Onondaga County has unveiled a couple of plans to get more hotel rooms in Syracuse. The first idea is to find someone to build a 200-room convention center hotel on a county-owned parking lot one block away from the Oncenter. The second is to develop a fund to encourage the building of other hotels. County Executive Ryan McMahon says with Micron and other businesses moving in, the economic future is bright.
“We also know that the one area where we are behind the ball and everyone agrees on is the fact that we do not have enough hotel inventory to meet the economic opportunities that are here in the community today.”
McMahon says the county will soon put out a 60-day request for proposals to hopefully get the first project going at a parking lot on Harrison street next to the Everson Museum of Art.
McMahon says the community is short thousands of hotel rooms, so it’s important to jump start other projects with a $4 million hotel initiative funded from the room occupancy tax surplus. He says the $50,000 to $750,000 grants should be enough to overcome some current obstacles.
“I’m not worried about people wanting to build hotels in 2028 and 2029," McMahon said. "They’re going to do it and they’re going to make a lot of money, and hopefully interest rates will be a lot better. But right now you have interest rates the highest they’ve been in 40 years and you have inflation that’s been well over three percent year to year…so you have to incentivize that.”

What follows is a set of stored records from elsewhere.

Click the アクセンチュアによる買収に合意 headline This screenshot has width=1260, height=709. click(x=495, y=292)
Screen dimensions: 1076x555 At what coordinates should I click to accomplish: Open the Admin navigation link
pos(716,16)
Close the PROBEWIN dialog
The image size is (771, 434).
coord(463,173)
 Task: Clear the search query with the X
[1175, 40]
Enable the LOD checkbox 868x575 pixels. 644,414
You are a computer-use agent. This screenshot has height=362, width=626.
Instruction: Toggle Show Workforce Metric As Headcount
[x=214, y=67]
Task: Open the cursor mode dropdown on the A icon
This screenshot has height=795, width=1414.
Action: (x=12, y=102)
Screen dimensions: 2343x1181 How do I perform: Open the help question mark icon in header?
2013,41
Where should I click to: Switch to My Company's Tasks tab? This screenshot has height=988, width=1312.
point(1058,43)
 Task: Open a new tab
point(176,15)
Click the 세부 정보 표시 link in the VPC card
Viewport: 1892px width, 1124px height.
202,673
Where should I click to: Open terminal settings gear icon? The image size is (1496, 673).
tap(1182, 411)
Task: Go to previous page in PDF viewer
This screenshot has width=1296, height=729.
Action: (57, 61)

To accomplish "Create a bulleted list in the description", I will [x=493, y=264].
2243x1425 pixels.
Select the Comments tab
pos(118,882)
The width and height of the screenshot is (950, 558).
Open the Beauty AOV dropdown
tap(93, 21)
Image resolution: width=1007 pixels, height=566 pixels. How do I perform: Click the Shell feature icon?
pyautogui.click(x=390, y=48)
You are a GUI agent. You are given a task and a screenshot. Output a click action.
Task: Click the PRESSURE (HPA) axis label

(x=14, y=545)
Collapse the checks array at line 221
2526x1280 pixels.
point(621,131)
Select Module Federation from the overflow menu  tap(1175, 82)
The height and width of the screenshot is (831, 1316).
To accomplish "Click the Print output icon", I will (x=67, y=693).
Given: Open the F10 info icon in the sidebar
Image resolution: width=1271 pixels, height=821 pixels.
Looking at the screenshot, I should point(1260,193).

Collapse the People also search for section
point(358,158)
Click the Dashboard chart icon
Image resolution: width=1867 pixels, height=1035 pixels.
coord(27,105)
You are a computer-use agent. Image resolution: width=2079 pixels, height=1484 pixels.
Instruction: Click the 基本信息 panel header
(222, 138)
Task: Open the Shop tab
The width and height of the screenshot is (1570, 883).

McMahon adds that the lack of rooms has cost Syracuse everything from hosting an NCAA Regional Tournament to major conventions. The county executive’s proposals will soon be introduced to the legislature’s planning and economic development committee, chaired by David Knapp. He says the grants should address the short-term need.
“That money is intended to be put back in to generate more room nights and more economic activity," Knapp said. "So I think there's a good use for that money, and hopefully it will be really successful and we'll think about doing a round two.”
Meanwhile, Knapp says he’s eager to see what the future holds for the convention center parking lot, where plans for a hotel were scrapped more than a decade ago. He agrees with McMahon that the prime property should include more than a hotel, and complement the re-development of the adjacent neighborhood.